--- Data section Enclosed Below ---

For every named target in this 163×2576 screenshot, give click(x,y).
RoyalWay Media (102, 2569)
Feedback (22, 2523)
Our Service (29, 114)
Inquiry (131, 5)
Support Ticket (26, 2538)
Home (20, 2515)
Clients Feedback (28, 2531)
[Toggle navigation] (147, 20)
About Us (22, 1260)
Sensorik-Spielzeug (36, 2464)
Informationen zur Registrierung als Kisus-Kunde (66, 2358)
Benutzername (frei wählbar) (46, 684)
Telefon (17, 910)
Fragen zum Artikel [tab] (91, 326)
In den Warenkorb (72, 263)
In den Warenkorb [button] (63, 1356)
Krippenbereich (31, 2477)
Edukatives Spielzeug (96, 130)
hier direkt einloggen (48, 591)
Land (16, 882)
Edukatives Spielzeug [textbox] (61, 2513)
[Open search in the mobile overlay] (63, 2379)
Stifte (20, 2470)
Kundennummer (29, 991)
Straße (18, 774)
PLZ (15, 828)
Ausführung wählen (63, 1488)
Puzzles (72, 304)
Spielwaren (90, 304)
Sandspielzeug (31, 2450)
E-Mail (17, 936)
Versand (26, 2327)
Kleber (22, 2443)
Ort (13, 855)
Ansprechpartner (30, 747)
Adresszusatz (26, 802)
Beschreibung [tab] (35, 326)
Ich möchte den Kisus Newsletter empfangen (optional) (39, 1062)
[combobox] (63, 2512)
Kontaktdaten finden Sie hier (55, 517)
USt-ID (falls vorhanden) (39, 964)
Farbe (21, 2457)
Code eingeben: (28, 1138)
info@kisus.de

--- End of Enclosed Data section ---
--- Data section Enclosed Below ---

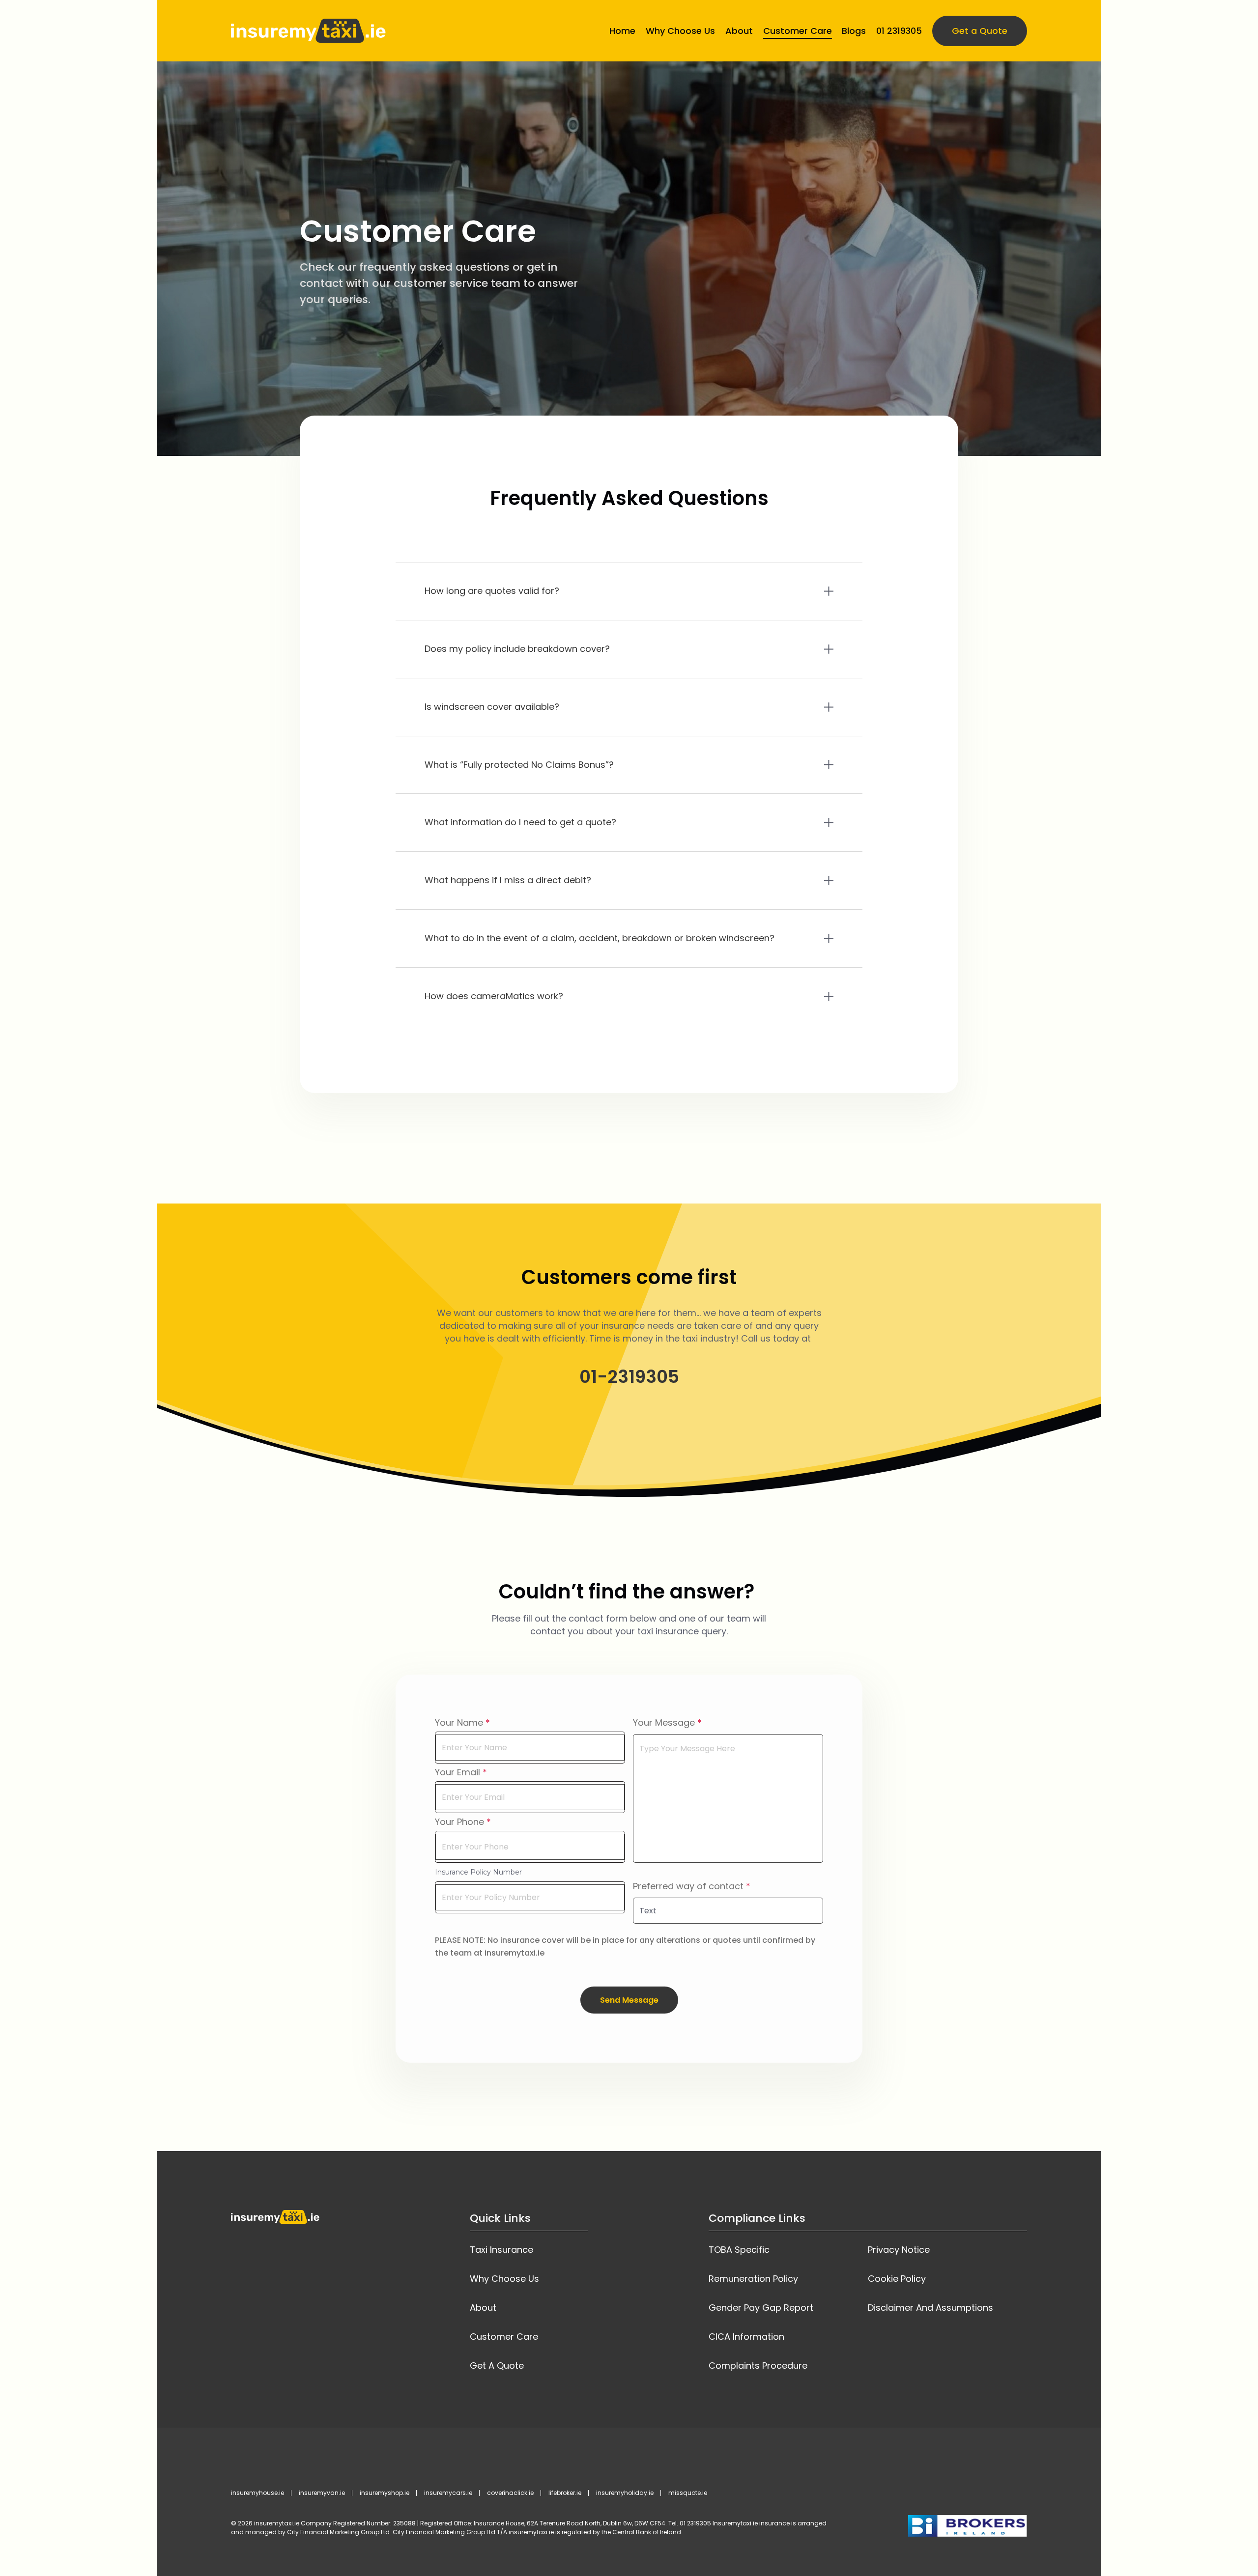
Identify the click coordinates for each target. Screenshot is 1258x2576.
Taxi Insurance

--- End of Enclosed Data section ---

In the material above, please find every line that includes the word "Edukatives" and copy it.

Edukatives Spielzeug (96, 130)
Edukatives Spielzeug [textbox] (61, 2513)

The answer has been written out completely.